Sabtu, 03 Juni 2023 - 23:27 WIB
loading...
Batas Waktu Anak Perkawinan...
Direktur Tata Negara Ditjen AHU Kemenkumham Baroto. FOTO/DOK.DITJEN AHU KEMENKUMHAM
A A A
JAKARTA - Anak-anak hasil perkawinan campur yang belum mendaftar atau sudah mendaftar tetapi terlambat memilih diminta segera mengajukan permohonan jika ingin menjadi warga negara Indonesia (WNI). Sebab, batas waktu pengajuan dibatasi hingga 31 Mei 2024.

Hal ini disampaikan Direktur Tata Negara Ditjen Administrasi Hukum Umum (AHU) Kementerian Hukum dan Hak Asasi Manusia (Kemenkumham), Baroto dalam Online Talkshow berjudul 'Satu Tahun Lagi!

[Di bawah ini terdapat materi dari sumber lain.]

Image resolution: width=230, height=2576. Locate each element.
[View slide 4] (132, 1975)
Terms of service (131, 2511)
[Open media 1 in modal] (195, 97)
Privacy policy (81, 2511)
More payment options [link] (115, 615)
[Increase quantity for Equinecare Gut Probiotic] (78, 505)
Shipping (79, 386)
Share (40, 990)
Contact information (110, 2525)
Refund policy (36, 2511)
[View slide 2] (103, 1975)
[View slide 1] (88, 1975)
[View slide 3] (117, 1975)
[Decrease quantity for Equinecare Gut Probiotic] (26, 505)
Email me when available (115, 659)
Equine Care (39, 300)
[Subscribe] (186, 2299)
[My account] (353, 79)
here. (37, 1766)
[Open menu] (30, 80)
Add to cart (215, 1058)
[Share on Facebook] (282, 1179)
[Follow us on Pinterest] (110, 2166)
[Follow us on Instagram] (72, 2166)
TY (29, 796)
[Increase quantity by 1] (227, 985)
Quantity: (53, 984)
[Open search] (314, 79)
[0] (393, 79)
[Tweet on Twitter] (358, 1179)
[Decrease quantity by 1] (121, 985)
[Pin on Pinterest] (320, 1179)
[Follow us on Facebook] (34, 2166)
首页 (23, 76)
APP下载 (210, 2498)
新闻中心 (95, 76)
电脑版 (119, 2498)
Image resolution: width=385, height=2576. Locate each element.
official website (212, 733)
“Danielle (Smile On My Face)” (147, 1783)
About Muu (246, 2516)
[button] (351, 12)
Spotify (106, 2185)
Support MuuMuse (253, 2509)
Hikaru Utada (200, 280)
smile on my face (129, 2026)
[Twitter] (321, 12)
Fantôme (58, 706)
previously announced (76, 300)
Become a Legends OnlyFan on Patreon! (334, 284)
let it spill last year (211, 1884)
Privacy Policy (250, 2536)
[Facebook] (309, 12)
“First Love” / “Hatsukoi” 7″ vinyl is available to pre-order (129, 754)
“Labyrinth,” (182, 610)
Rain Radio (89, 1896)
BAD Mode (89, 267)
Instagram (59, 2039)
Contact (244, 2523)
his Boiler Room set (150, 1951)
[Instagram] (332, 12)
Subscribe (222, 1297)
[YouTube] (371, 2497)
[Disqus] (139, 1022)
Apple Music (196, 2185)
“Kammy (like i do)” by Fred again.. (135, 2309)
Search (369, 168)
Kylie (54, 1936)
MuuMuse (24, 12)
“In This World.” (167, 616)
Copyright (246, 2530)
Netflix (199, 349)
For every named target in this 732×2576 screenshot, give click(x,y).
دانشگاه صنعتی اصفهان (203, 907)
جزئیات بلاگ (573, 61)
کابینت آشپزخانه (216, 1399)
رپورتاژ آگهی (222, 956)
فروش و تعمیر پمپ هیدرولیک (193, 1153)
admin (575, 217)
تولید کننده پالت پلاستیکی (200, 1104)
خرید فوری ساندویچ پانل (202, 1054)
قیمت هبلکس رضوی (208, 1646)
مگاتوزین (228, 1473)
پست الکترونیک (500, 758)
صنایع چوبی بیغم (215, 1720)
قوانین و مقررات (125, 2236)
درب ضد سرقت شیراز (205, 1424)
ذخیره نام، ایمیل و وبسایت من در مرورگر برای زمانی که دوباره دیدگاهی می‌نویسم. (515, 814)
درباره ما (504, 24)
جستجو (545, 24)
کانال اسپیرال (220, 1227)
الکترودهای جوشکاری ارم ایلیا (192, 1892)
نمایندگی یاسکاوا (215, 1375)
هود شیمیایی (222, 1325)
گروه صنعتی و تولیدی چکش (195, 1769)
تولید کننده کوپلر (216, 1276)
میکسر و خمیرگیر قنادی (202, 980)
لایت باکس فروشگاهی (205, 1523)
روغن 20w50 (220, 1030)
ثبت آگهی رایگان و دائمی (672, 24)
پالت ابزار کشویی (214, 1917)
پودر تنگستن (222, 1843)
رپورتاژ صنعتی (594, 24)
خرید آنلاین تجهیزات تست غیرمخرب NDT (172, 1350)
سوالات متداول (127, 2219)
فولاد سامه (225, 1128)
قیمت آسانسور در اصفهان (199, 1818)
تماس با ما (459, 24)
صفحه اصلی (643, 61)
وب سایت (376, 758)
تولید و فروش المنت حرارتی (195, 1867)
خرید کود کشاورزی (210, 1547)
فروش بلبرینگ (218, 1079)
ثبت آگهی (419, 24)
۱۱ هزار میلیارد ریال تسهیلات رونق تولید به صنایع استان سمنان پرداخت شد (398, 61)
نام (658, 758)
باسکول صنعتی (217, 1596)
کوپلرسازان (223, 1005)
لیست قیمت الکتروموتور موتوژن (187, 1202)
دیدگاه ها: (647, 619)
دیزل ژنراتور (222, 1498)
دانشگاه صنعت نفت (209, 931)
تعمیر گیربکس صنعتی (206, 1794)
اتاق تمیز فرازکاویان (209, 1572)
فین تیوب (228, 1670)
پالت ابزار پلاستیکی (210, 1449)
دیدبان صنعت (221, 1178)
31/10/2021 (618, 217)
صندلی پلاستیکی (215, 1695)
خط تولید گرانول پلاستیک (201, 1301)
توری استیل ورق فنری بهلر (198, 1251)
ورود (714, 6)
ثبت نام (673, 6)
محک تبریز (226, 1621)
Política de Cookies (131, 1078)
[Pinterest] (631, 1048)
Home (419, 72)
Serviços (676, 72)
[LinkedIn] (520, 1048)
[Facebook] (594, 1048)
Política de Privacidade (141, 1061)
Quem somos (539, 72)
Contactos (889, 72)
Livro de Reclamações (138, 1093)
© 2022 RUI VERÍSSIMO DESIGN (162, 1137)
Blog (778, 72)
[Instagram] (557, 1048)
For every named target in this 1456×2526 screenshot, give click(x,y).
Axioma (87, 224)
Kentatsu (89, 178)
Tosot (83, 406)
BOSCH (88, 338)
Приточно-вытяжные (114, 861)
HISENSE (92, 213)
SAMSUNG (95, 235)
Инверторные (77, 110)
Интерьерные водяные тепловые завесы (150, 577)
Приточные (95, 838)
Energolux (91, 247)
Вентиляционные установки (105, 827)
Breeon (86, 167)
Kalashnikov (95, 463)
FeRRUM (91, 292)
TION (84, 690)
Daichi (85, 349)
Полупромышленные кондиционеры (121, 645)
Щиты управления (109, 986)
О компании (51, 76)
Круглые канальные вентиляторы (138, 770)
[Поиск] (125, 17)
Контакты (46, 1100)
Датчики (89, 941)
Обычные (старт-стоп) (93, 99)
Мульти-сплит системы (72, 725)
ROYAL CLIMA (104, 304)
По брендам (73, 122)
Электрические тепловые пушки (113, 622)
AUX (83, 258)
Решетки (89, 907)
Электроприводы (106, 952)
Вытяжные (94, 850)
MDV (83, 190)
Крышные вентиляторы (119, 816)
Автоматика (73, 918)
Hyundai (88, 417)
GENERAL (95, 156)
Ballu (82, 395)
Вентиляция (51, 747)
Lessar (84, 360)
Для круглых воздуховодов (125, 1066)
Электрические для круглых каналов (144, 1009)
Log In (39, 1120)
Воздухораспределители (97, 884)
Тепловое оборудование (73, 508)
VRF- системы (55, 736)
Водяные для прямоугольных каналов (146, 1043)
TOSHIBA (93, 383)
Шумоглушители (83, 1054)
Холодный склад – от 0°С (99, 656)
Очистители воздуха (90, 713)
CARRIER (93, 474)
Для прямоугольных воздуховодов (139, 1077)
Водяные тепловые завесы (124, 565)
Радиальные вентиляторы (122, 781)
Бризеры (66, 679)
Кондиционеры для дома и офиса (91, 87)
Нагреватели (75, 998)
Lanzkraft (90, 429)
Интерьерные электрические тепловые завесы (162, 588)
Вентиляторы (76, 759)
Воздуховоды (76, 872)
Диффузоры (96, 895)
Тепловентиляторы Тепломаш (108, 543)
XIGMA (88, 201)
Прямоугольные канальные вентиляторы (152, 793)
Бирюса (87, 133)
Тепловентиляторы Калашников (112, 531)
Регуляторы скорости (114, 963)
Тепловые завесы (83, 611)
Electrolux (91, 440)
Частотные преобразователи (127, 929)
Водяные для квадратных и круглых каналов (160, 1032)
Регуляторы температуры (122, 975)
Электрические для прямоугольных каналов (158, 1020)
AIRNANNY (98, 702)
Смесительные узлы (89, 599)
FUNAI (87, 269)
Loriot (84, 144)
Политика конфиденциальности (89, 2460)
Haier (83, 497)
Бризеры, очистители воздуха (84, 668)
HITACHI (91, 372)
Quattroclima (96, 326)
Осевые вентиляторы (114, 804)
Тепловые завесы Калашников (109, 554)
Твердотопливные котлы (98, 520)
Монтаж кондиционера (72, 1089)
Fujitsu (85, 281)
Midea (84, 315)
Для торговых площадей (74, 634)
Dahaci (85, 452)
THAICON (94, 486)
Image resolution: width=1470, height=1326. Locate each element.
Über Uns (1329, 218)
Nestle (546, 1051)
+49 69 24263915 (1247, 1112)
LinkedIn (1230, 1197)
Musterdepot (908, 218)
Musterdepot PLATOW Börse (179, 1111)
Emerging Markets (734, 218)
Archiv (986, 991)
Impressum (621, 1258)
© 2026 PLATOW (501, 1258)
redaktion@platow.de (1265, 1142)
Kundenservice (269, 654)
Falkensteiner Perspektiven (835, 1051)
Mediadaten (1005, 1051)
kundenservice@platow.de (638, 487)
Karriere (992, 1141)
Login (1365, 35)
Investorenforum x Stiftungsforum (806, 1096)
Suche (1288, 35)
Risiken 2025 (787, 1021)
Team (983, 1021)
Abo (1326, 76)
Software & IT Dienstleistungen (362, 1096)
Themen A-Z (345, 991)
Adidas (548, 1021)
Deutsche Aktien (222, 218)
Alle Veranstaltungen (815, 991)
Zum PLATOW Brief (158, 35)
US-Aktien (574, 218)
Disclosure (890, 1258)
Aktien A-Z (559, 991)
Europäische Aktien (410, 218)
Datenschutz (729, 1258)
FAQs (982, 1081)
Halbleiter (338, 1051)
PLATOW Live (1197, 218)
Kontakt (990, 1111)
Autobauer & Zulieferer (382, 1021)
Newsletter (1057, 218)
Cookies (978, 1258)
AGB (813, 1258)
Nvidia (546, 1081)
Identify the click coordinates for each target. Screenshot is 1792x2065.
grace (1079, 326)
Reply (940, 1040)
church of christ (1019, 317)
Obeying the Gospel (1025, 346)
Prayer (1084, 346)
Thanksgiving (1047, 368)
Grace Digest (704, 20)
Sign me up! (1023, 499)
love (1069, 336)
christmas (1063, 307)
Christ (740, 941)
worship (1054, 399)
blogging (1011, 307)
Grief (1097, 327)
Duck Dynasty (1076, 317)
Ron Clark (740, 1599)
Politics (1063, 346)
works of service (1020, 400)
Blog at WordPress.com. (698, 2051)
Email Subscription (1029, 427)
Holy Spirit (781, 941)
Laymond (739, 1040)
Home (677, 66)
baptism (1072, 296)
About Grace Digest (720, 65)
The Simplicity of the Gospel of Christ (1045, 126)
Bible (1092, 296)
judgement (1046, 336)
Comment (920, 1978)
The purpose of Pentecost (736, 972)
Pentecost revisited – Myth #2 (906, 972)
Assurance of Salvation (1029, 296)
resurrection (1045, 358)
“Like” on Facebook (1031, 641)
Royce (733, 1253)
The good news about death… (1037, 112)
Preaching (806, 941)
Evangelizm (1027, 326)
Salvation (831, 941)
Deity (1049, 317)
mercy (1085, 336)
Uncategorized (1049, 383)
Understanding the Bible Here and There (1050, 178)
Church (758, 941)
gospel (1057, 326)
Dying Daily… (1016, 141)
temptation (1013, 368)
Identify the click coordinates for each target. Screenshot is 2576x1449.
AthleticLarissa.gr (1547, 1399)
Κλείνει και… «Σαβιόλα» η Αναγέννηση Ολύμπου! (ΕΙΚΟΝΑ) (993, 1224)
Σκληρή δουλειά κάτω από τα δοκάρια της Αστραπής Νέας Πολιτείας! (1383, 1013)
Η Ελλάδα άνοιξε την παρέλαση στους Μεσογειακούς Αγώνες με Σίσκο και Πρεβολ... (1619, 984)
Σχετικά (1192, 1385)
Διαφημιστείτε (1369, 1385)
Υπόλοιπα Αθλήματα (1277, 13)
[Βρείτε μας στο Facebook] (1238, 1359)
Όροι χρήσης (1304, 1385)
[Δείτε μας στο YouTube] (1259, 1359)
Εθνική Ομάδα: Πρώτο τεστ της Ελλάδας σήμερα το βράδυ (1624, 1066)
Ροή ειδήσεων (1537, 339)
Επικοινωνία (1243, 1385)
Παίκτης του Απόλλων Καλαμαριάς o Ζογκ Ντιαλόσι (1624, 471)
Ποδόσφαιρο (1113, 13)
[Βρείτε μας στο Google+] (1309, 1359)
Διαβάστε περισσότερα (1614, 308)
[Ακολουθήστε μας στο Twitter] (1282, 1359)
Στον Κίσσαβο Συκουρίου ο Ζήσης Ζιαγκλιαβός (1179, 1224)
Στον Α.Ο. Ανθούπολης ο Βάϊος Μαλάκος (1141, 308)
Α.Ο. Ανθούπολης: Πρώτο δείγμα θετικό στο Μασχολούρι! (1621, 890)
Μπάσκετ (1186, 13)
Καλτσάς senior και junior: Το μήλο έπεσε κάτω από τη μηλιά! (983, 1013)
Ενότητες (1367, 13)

Kesempatan Menjadi WNI Bagi Anak Berkewarganegaraan Ganda yang Terlambat Memilih. Memahami PP Nomor 21 Tahun 2022', Sabtu (3/6/2023).

Hadir narasumber lain yakni Ketua Djokosoetono Research Center & Dosen Fakultas Hukum Universitas Indonesia Patricia Rinwigati, Dosen Fakultas Hukum Universitas Padjadjaran dan PhD Candidate di VVI-Leiden University Bilal Dewansyah, public figure bagian dari keluarga perkawinan campur Richard Kyle.

Sebagai moderator adalah Ketua Aliansi Pelangi Antar Bangsa (APAB) Nia Schumacher. Untuk diketahui, Undang-Undang (UU) Nomor 12 Tahun 2006 tentang Kewarganegaraan RI, Indonesia hanya mengenal kewarganegaraan tunggal dan kewarganegaraan ganda terbatas.



WNI yang memiliki kewarganegaraan ganda terbatas adalah anak hasil perkawinan campuran antara WNI dan Warga Negara Asing (WNA). Dikatakan terbatas karena ketika berusia 18 tahun, atau paling lambat 21 tahun, anak yang memiliki kewarganegaraan ganda tersebut harus memilih apakah akan menjadi WNI atau WNA.

Hingga saat ini masih terdapat anak hasil perkawinan campur yang tidak didaftarkan orang tuanya atau sudah mendaftar tetapi terlambat melakukan pilihan. Sesuai ketentuan undang-undang, anak tersebut akan terancam menjadi orang asing atau WNA.

Hal ini tentunya akan menjadi permasalahan yang kompleks dan tidak sesuai dengan semangat perlindungan dan kepastian hukum.

Baroto mengatakan, Kemenkumham berkomitmen memberikan perlindungan dan kepastian hukum terhadap anak-anak hasil perkawinan campur melalui Peraturan Pemerintah (PP) Nomor 21 Tahun 2022 tentang Perubahan Peraturan Pemerintah Nomor 2 tahun 2007 tentang Tata Cara Memperoleh, Kehilangan, Pembatalan, dan Memperoleh Kembali Kewarganegaraan RI.

”Terhadap anak-anak tersebut diberikan kemudahan persyaratan dan diberikan perpanjangan waktu untuk mengajukan permohonan menjadi WNI dalam jangka waktu 2 tahun (sejak tanggal 31 Mei 2022 sampai dengan 31 Mei 2024),” kata Baroto dalam keterangan tertulis, Sabtu (3/6/2023).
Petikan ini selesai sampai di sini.